Some 4-H members, although very active, did not like to record all their activities on paper. There was also concern that some young people might not be interested in joining 4-H because of the requirement to record project activities and report them at the end of the 4-H year.

Records have long been a part of the 4-H program, but as technology evolves, so does record keeping.  Some 4-H clubs are forgoing traditional record keeping and doing personal interviews and using simpler reports.  This is a traditional record book from the early years when 4-H's were between 10 and 21 years old.

New options explored

Initially, the records were used by leaders to gauge 4-H member success in their individual projects and served as the basis for selecting winners for each county-level project.

Dodge County 4-H and volunteer leaders responded to the concerns and decided to provide youth with options on how to report on their projects.

This year, seven Sinissippi 4-H members chose to participate in a personal interview with Malterer. A member made a power point presentation on his project. A member reported on 4-H activities in notebook form.

Malterer said she likes the personal interview option.

“During these interviews, I was impressed that the young people did not talk about the ribbon they won at the fair or the animal they sold at the sale. They talked about what they learned through their projects and what they plan to do next year. That’s what 4-H is all about,” she said. “One young person actually brought financial sheets to show me how she recorded costs and benefits.”

Malterer says face-to-face interviews provide the life skills needed to interview for a job or a scholarship in a world where everyone just wants to text or communicate with technology.

Nikki Meagher, co-general leader of the Leipsic 4-H club.

Meagher says the 46 members of the Leipsic club discussed ideas for how members can report on their year’s activities. Together, the members decided to come up with alternative options for year-end reporting.

“Not everyone is good at writing stuff, but most of them are good at talking about their projects,” Meagher said. “Our members have decided to offer the possibility of making a traditional record book or participating in a face-to-face interview. Some of our members are in college and did their interview via Face Time. Others scheduled a time to meet with leaders to share what they did during the year. »

It points to another reason for the personal interview.

4-Hers are joining at a younger age now than when 4-H started more than 100 years ago, she said.
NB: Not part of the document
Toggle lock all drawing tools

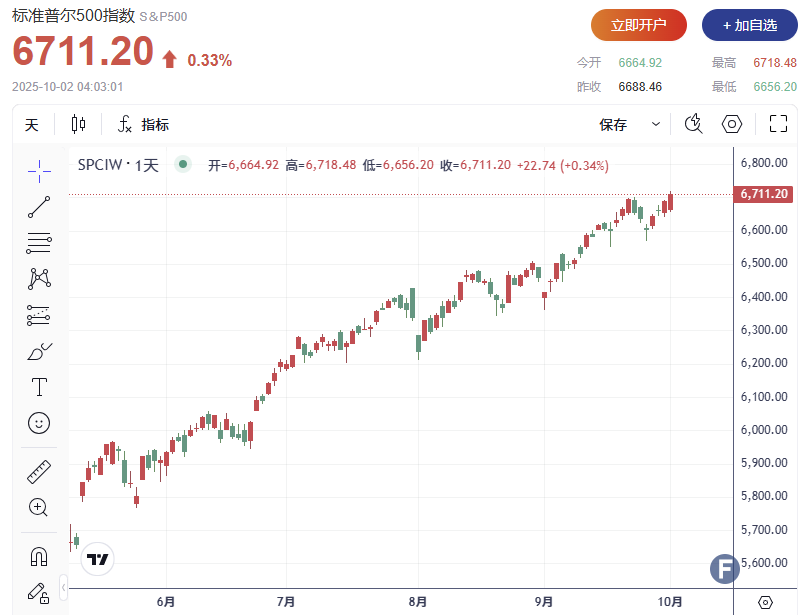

In the early years of 4-H, young people joined the organization at the age of 10 and could become members until the age of 21. Now, kids are much younger when they get involved as Cloverbuds, and they can stay in 4-H until they’re 19. .

Meagher says only two members of their club chose to make the traditional record books.
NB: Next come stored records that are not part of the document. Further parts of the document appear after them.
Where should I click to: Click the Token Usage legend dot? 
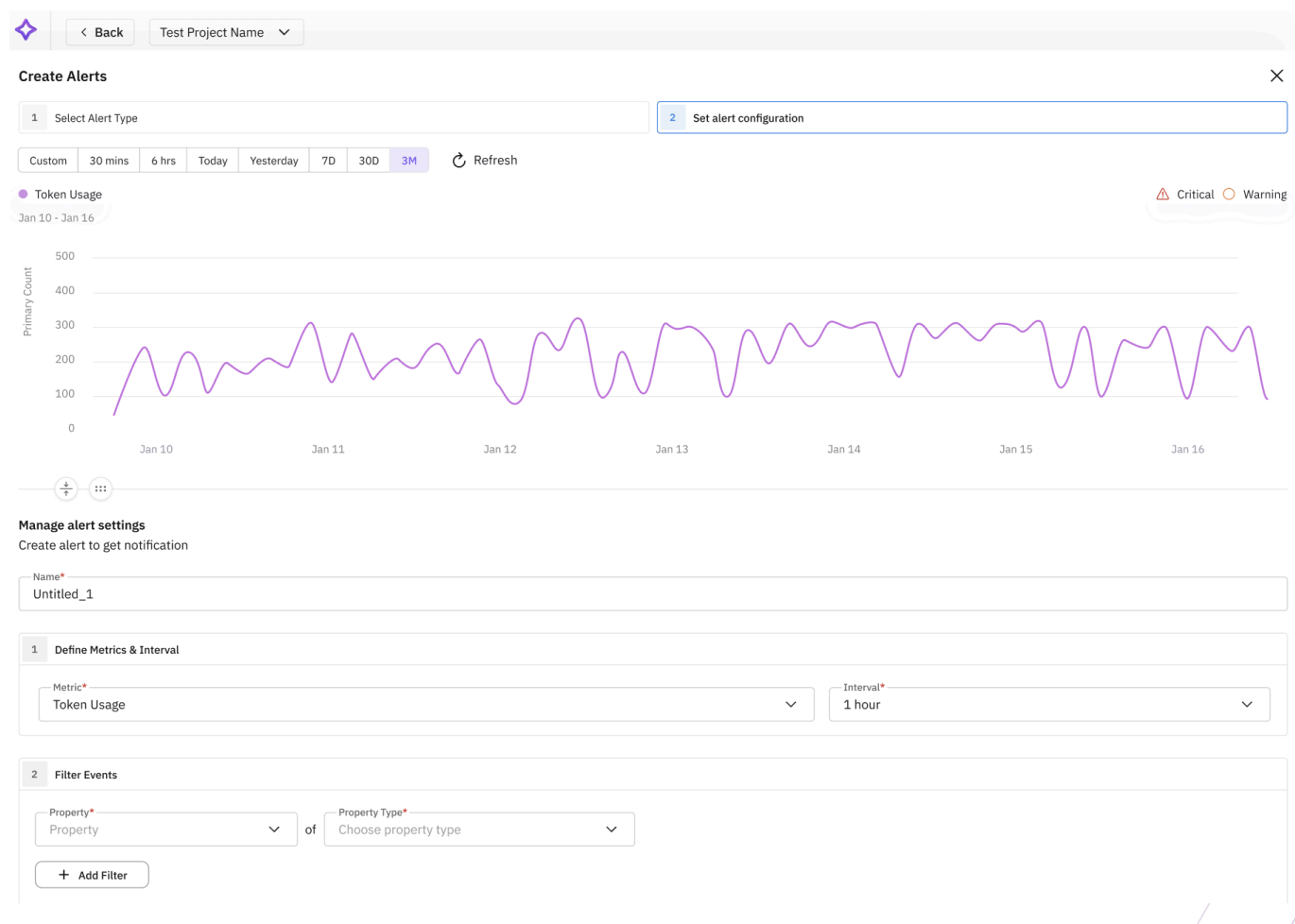click(24, 194)
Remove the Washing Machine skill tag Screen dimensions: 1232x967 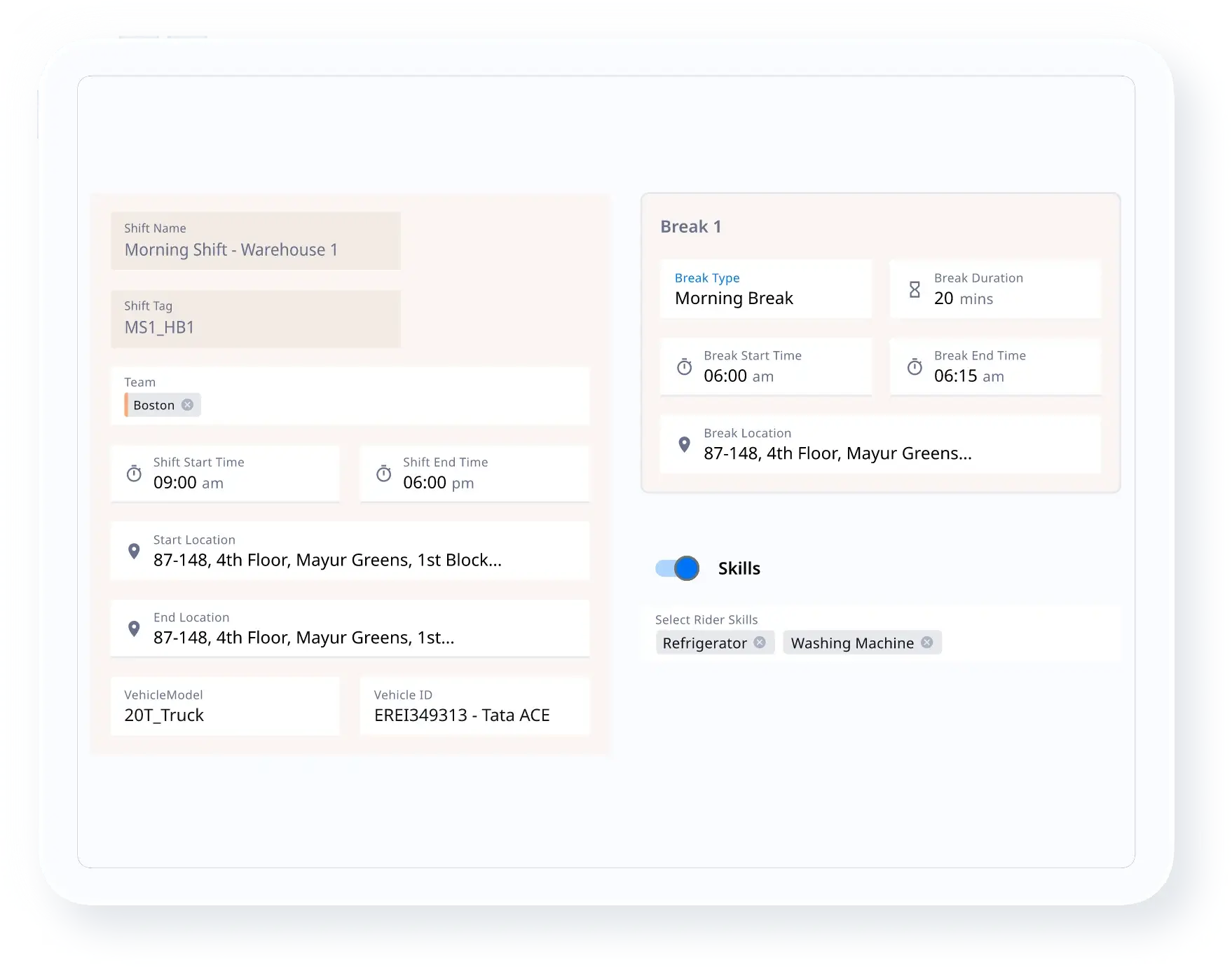pyautogui.click(x=926, y=643)
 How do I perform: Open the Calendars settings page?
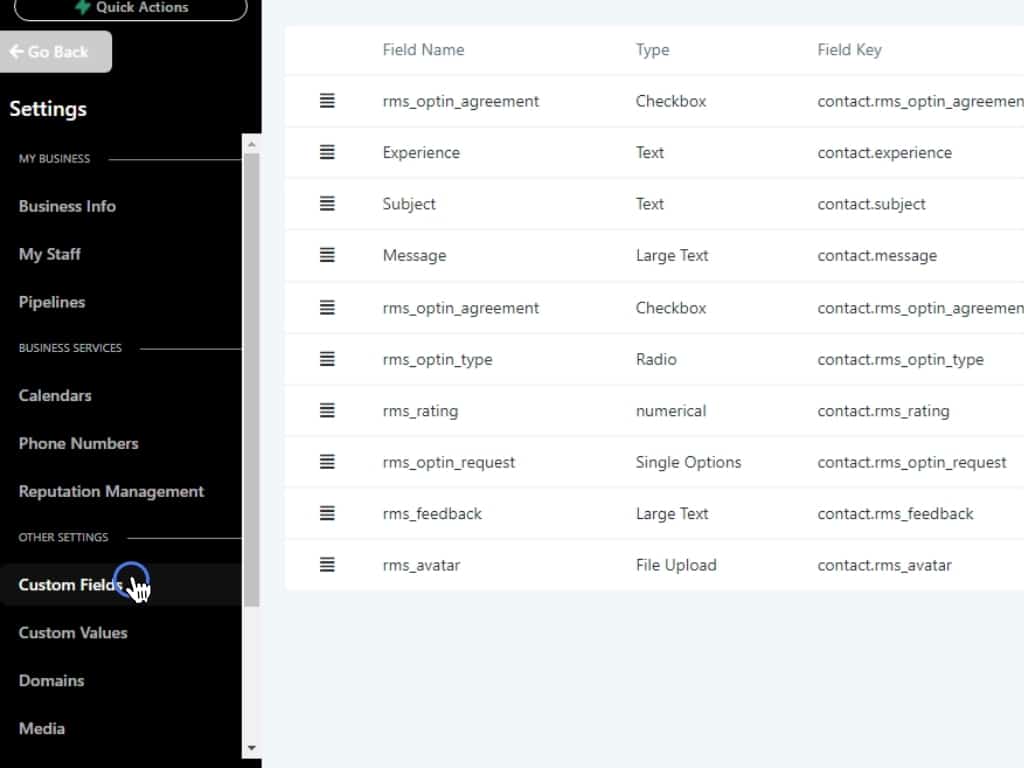55,395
“I found the interview process to be more personal,” she said. “Seeing a young boy’s face light up as he talked about showing his calf for the first time this year is something that would have been missed if he had written his experience down in a book.”
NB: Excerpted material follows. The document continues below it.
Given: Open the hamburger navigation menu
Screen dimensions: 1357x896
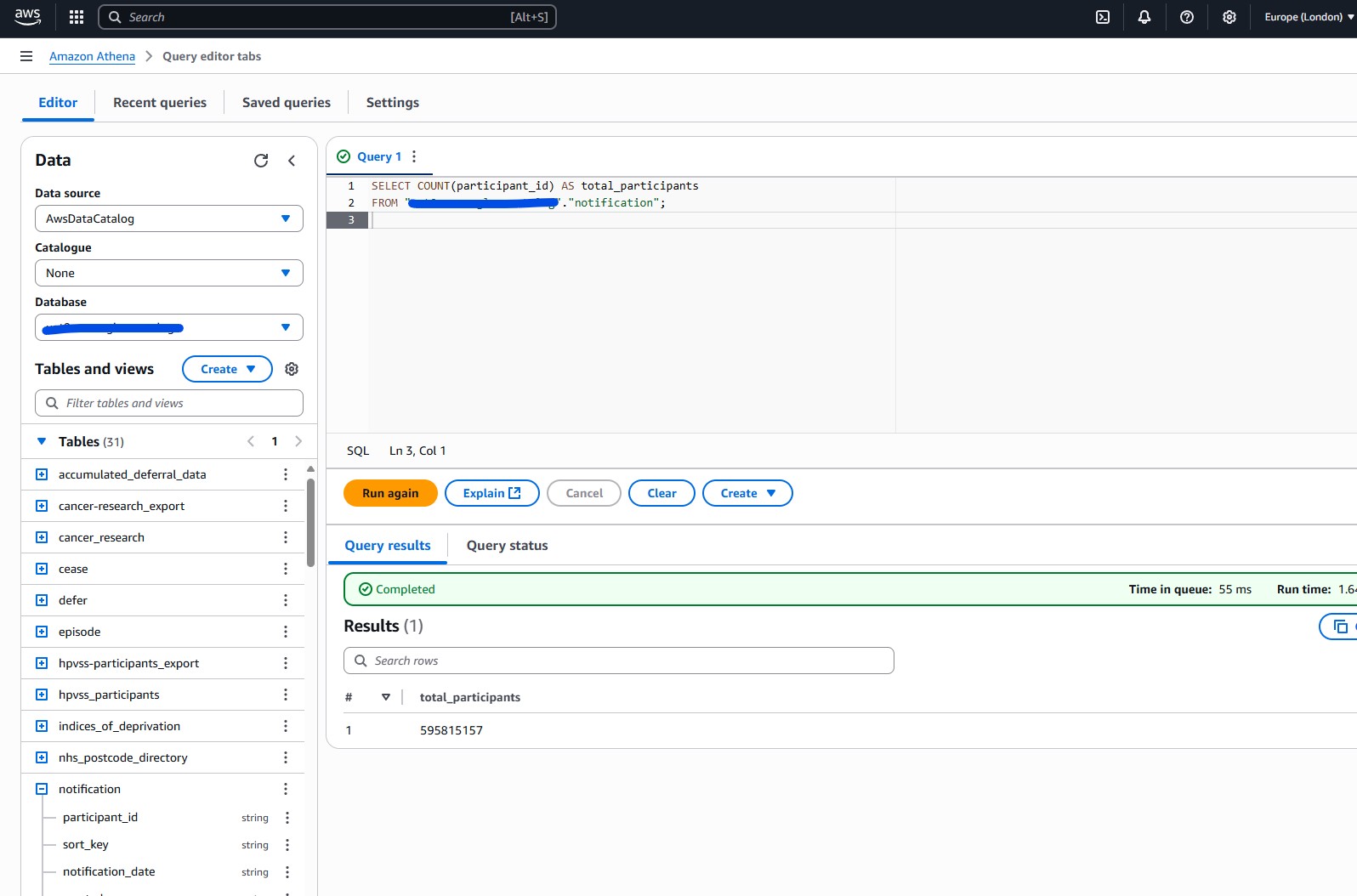Looking at the screenshot, I should coord(26,56).
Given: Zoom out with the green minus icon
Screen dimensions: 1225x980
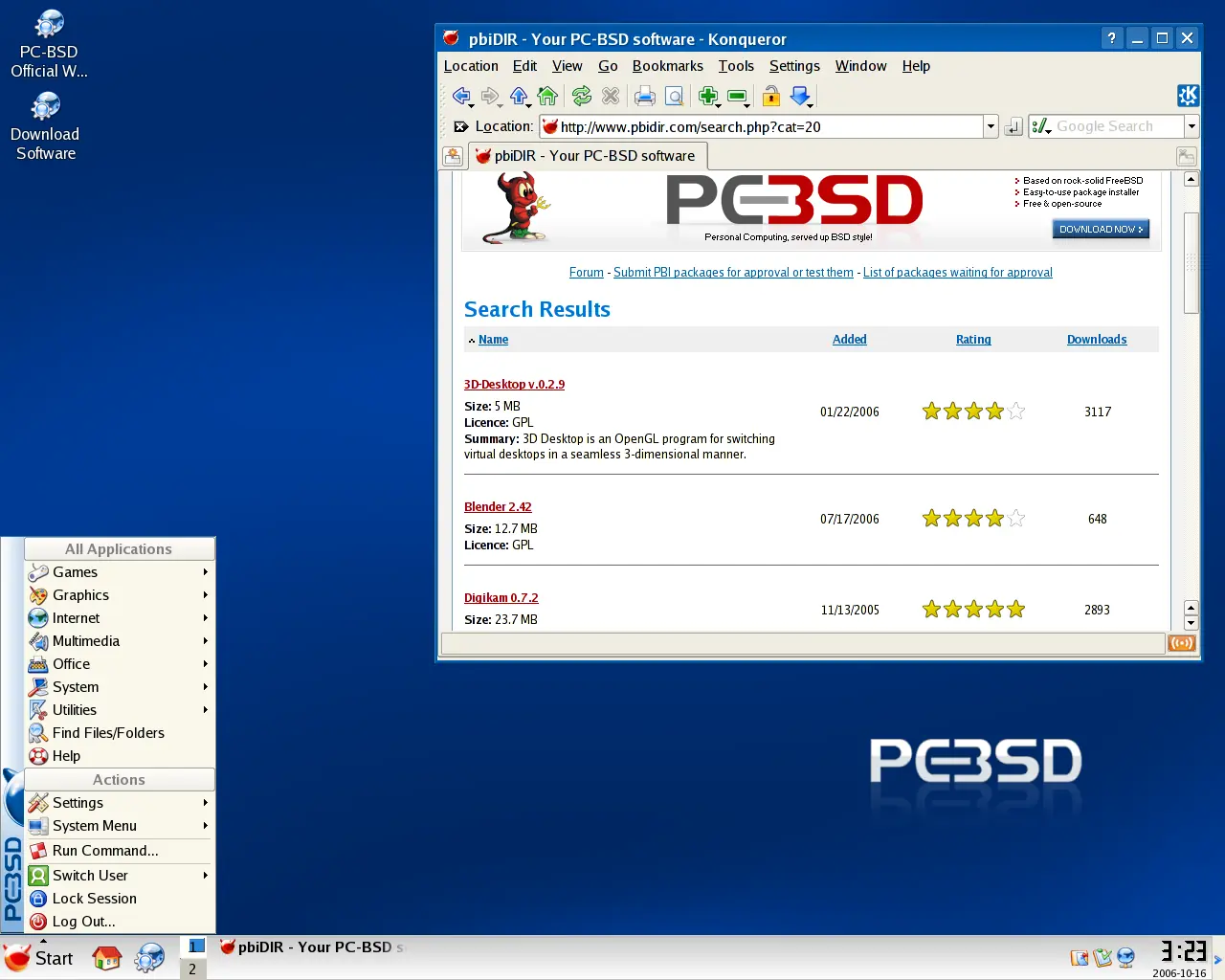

Meagher says the 4-H leaders who conducted the interview encouraged members to ask specific questions about what they liked, what they learned and what their goals are for the next year.

While 4-H members, at this point, still have to submit a traditional record book to the county in order to be considered for county awards, she said most members have said they are not not so much interested in getting a prize as they are. simply learn to set goals and move forward with their projects.

4-H clubs are organized locally with local project leaders available to help build skills in specialized areas. At the county level, older youth and adult leaders organize fundraising events and plan activities and training meetings to fill the gaps.

It is at these county leadership meetings that youth and adult leaders discuss what is working well for clubs and what could be changed. Record books continue to be a topic of discussion at Dodge County Leaders Association meetings. When leaders like Malterer, Meagher, and others share their insights on record-keeping changes for 4-Hers, they’re doing exactly what the 4-H motto says: “Make the Best Better.”